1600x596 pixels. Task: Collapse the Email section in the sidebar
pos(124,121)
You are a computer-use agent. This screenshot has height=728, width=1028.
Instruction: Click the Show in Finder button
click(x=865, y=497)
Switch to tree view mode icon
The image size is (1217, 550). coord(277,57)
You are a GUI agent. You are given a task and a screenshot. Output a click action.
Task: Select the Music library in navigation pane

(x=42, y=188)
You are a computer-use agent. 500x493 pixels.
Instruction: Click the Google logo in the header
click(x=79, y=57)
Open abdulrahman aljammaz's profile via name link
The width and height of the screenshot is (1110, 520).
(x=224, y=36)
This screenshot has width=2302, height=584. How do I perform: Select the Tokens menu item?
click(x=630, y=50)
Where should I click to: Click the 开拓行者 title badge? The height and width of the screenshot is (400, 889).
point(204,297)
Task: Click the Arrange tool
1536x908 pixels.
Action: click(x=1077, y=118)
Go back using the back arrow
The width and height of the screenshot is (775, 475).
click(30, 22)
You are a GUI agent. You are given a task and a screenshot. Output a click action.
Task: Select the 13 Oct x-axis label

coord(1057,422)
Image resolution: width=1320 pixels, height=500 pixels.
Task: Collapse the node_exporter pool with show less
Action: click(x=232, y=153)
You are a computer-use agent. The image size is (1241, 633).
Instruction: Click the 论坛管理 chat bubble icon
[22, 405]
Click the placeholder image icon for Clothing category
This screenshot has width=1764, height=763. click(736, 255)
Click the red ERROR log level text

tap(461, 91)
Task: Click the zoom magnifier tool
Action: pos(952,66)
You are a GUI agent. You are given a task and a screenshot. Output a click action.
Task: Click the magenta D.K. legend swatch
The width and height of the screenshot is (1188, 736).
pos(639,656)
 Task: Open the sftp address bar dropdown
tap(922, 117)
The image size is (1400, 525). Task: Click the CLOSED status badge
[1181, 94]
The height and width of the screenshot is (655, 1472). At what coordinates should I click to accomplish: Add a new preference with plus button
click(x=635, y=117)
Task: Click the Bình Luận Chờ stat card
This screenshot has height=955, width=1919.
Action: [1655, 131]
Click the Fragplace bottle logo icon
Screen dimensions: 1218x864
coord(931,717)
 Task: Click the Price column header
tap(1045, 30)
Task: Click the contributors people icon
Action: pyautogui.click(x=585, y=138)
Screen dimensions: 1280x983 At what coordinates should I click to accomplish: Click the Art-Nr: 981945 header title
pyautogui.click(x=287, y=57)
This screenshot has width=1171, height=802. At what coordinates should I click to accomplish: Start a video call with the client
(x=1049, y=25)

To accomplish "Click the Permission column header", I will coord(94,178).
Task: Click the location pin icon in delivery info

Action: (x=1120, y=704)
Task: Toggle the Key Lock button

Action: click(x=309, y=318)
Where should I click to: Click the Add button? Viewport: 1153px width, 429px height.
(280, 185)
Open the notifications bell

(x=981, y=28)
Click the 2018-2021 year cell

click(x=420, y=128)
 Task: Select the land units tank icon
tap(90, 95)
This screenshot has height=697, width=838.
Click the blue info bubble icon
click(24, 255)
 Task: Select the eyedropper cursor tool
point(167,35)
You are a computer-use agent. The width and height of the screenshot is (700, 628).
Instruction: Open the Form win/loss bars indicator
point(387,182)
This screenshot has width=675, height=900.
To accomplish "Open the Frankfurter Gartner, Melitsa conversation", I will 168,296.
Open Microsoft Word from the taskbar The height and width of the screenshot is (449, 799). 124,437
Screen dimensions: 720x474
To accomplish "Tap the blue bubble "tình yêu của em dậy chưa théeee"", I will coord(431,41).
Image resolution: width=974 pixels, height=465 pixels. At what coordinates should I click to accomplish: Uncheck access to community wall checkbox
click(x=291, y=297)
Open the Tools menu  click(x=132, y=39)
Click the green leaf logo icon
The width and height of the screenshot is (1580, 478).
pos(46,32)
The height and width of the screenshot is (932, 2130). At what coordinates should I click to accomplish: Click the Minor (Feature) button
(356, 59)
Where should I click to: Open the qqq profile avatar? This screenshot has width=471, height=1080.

===

▸ Assigned task
In the listing above, find the line with "This screenshot has width=1171, height=802." and the line with "This screenshot has width=675, height=900.", then print exactly those lines and every line between them.

▸ Written response
This screenshot has width=1171, height=802. At what coordinates should I click to accomplish: Start a video call with the client
(x=1049, y=25)

To accomplish "Click the Permission column header", I will coord(94,178).
Task: Click the location pin icon in delivery info

Action: (x=1120, y=704)
Task: Toggle the Key Lock button

Action: click(x=309, y=318)
Where should I click to: Click the Add button? Viewport: 1153px width, 429px height.
(280, 185)
Open the notifications bell

(x=981, y=28)
Click the 2018-2021 year cell

click(x=420, y=128)
 Task: Select the land units tank icon
tap(90, 95)
This screenshot has height=697, width=838.
Click the blue info bubble icon
click(24, 255)
 Task: Select the eyedropper cursor tool
point(167,35)
You are a computer-use agent. The width and height of the screenshot is (700, 628).
Instruction: Open the Form win/loss bars indicator
point(387,182)
This screenshot has width=675, height=900.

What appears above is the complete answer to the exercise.